Australian Equality Party launches with Pride
A new voice for LGBTI communities in Australian politics launches at this year's Pride March and is set to take its messages of marriage equality and an end to discrimination to the national Senate.
The Australian Equality Party (AEP) aims to win its first senate seat for Victoria in the next Federal election, before going on to contest senate and lower house seats at local, state and federal elections.
AEP Convenor and potential Senate candidate Jason Tuazon-McCheyne told gaynewsnetwork it is time there was an independent, gay voice in the federal parliament.
“There are gay people who vote Liberal or for the Greens but who are frustrated that our needs are not being looked after very well,” he said.
“Labor may be slightly better and the Greens obviously are our friends but it's really an opportunity for LGBTI people that, come the next election, there is someone you can vote for who will be in the house of review, which is what the Senate is there for.”
He said the AEP will be a gay representation that will not have to compromise when advocating for LGBTI issues.
“There can be someone inside the parliament to talk to other politicians about these issues that effect all parts of our community and work alongside the other organisations that work so brilliantly from Rainbow Families to the Victorian Gay & Lesbian Rights Lobby to Australian Marriage Equality.”
Tuazon-McCheyne was a founder of Australian Marriage Equality.
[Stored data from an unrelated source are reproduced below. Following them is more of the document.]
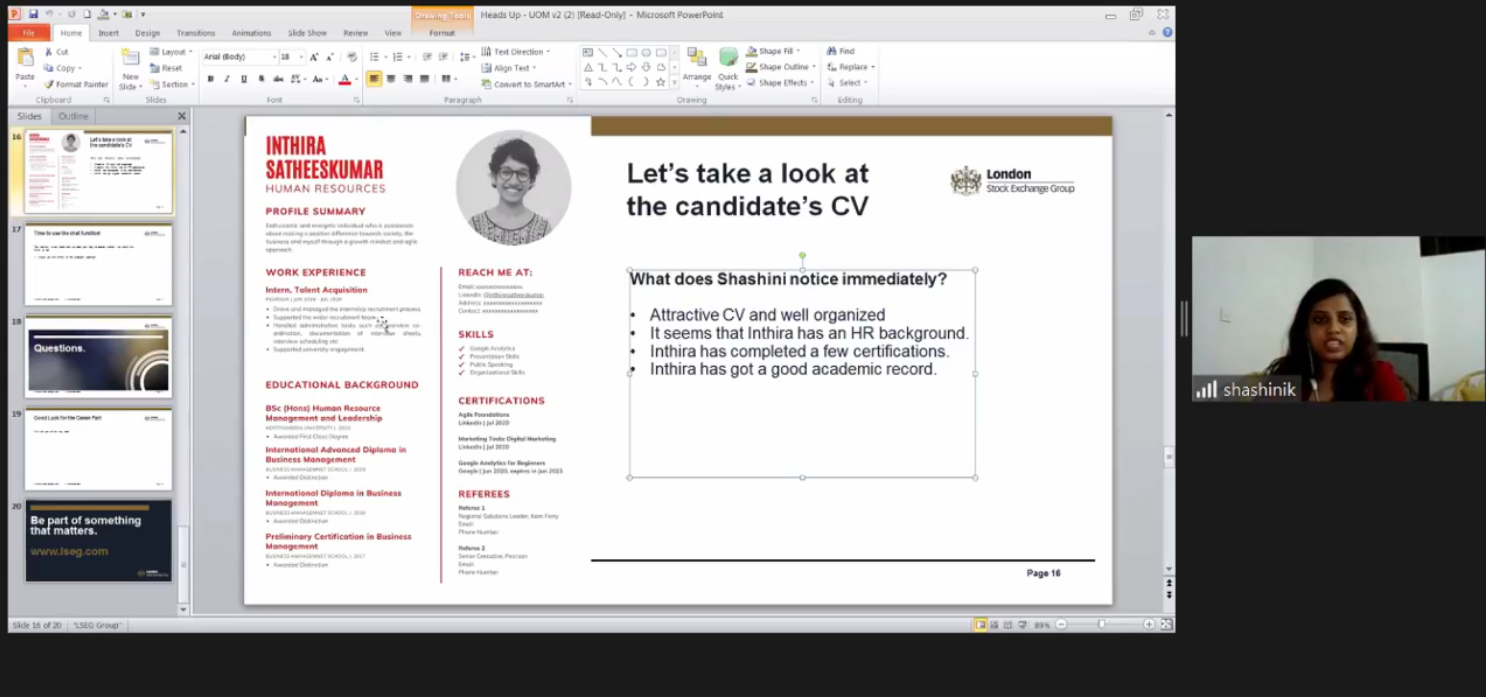Viewport: 1486px width, 697px height.
Task: Toggle left text alignment
Action: 374,79
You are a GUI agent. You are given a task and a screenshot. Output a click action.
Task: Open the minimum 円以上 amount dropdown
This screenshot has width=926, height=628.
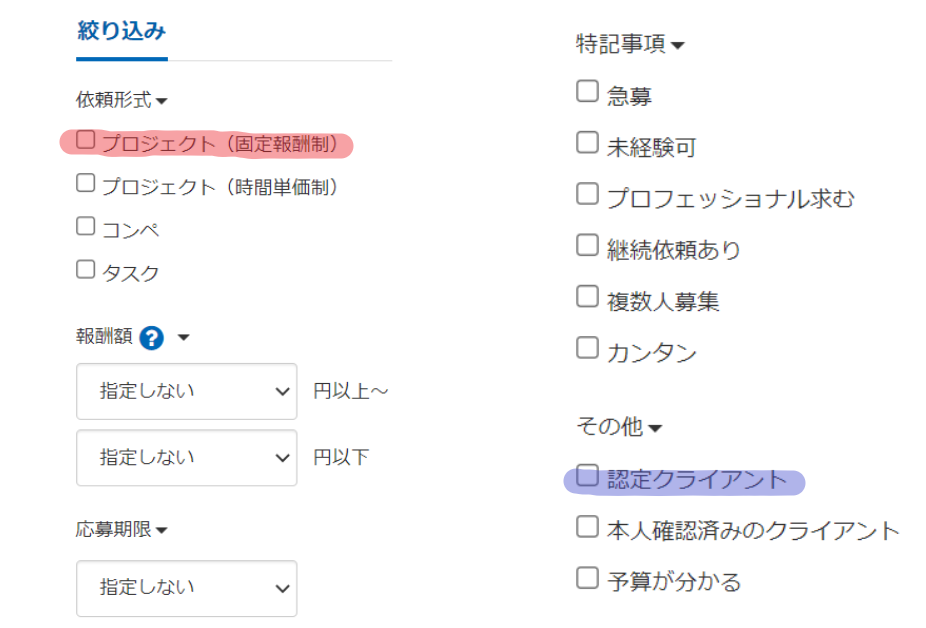[187, 391]
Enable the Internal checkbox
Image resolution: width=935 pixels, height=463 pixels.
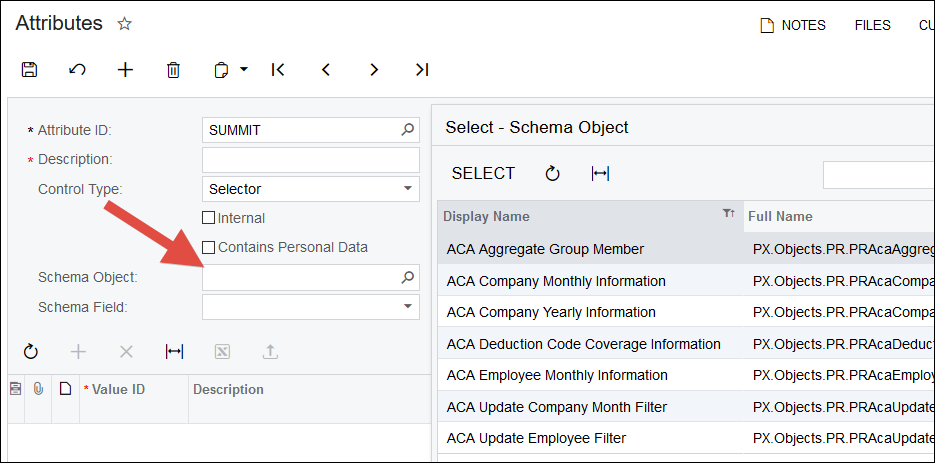(x=209, y=218)
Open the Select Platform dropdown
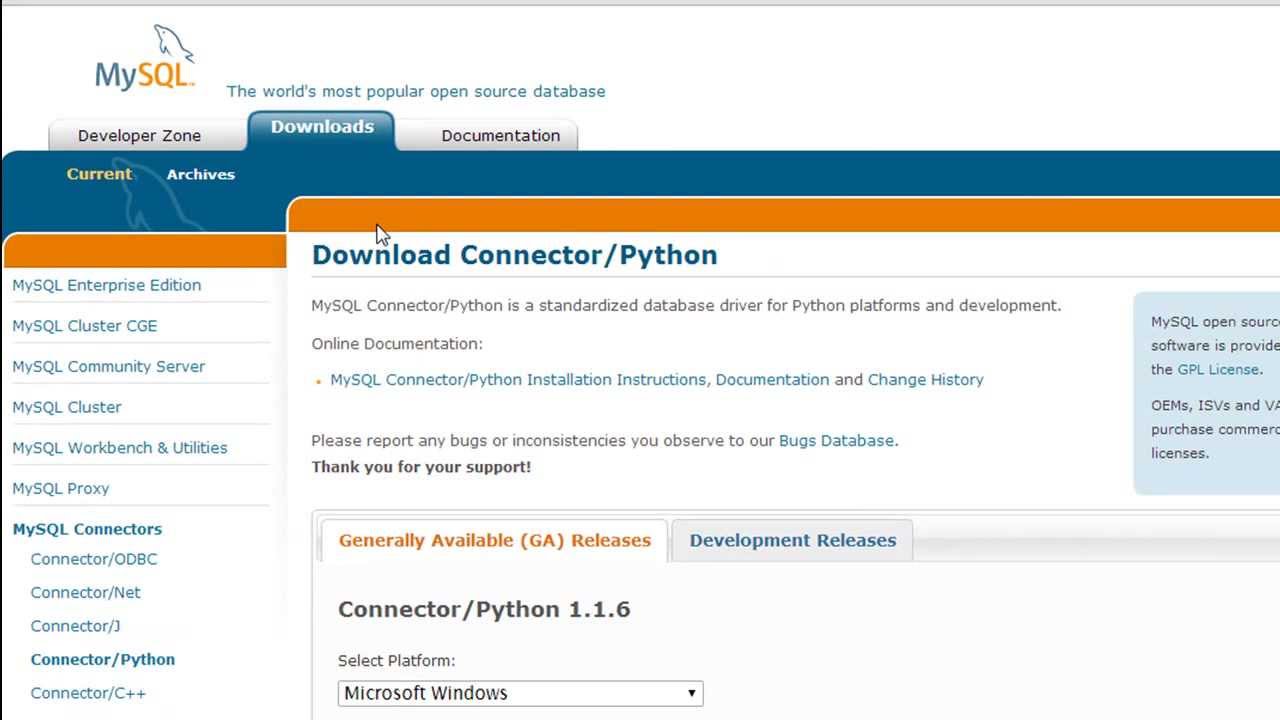The height and width of the screenshot is (720, 1280). (x=520, y=693)
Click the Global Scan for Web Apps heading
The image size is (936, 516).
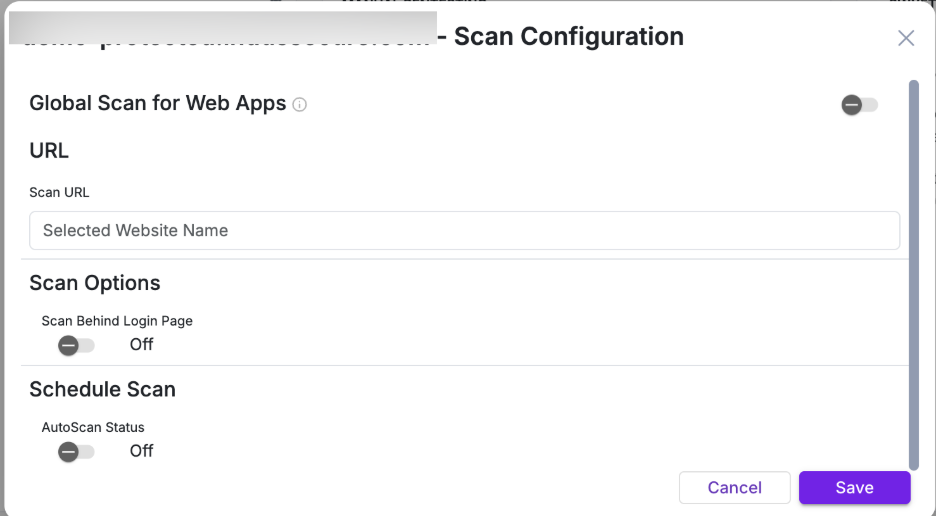click(x=158, y=103)
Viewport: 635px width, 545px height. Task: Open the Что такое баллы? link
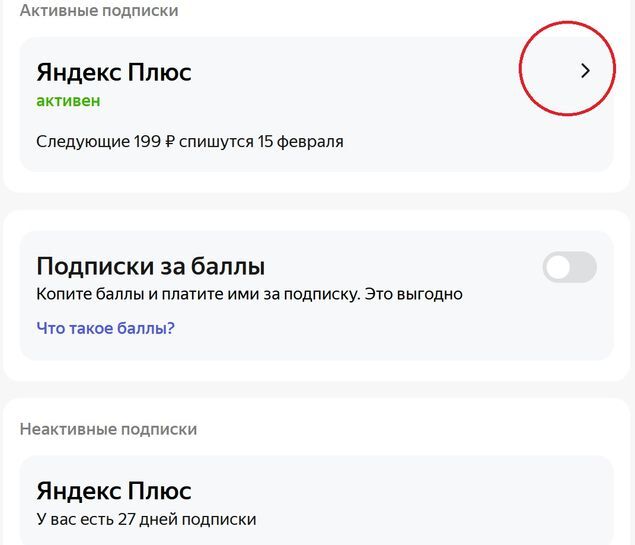(x=105, y=327)
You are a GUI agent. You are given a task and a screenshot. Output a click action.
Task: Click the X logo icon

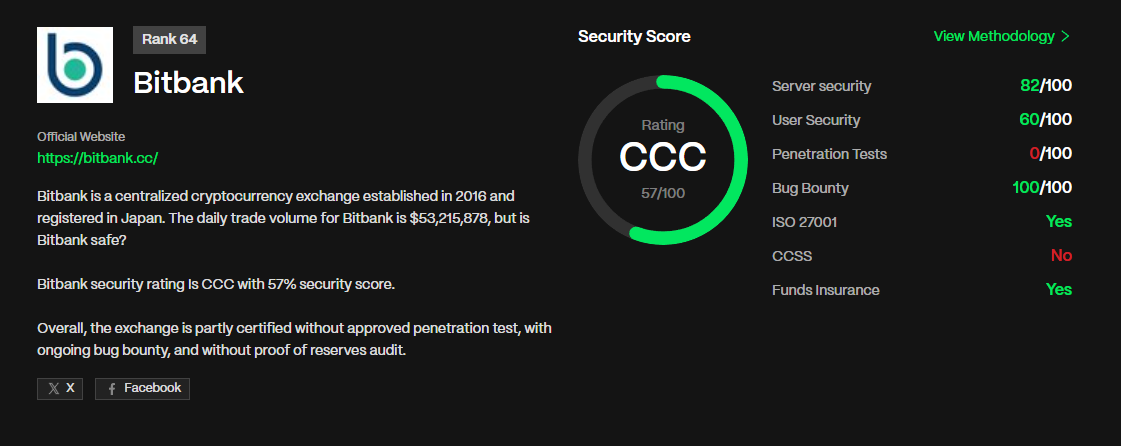pos(54,389)
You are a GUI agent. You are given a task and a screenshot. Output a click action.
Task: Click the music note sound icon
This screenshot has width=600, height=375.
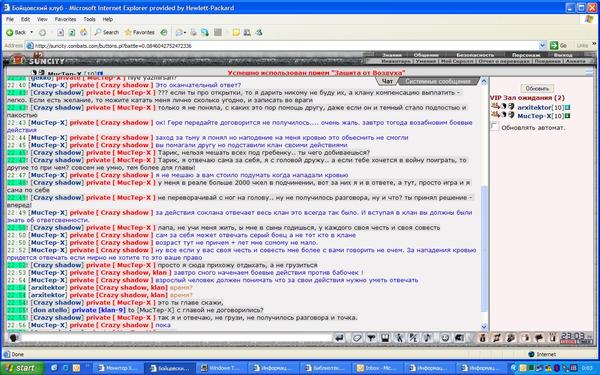pos(427,338)

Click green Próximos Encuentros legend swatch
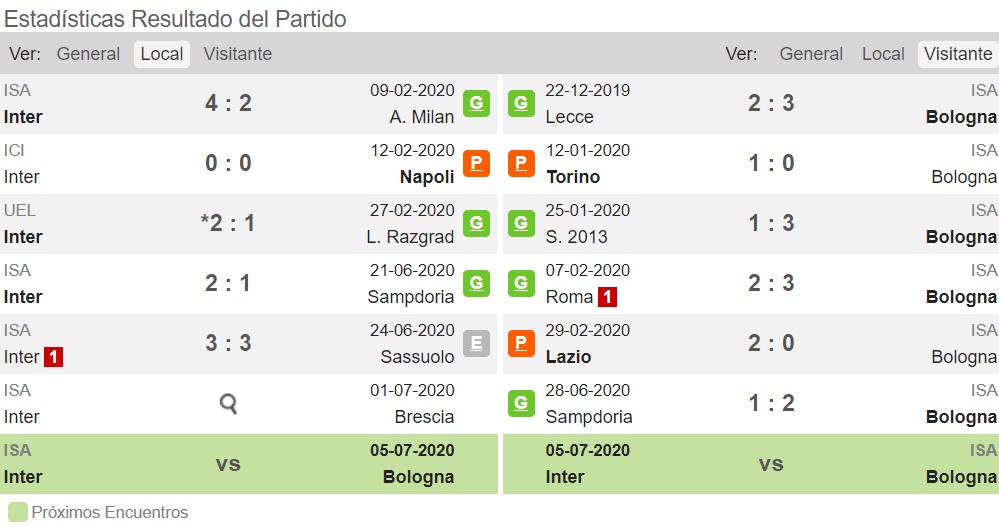(18, 512)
He also started the Midsumma Vows and has been, as he calls it 'non-legally' married to his husband for 14 years. They have an eight-year old son through a surrogacy arrangement.
A former Christian minister Tuazon-McCheyne has also experienced discrimination because of sexuality when his employer found out he was gay. Although exceeding the key performance indicators he was fired while still on a three month probation period, having later found out the truth behind his sacking from another employer.
Tuazon-McCheyne said that, although the AEP is “unashamedly” for LGBT issues, if elected to the Senate in two and half year's time the party will have a human rights approach to other policies.
“We have a constitution and have worked hard to give the party solid foundation and think that Pride March is quite symbolic for us to launch the party.
“We really need our 500 members to be a fully registered party and want to get every gay and lesbian person and their family and friends to join so we can spend the next two and half years working alongside everybody for change.”
Tuazon-McCheyne joins AEP members marching for the first time under the party banner at Pride March this Sunday.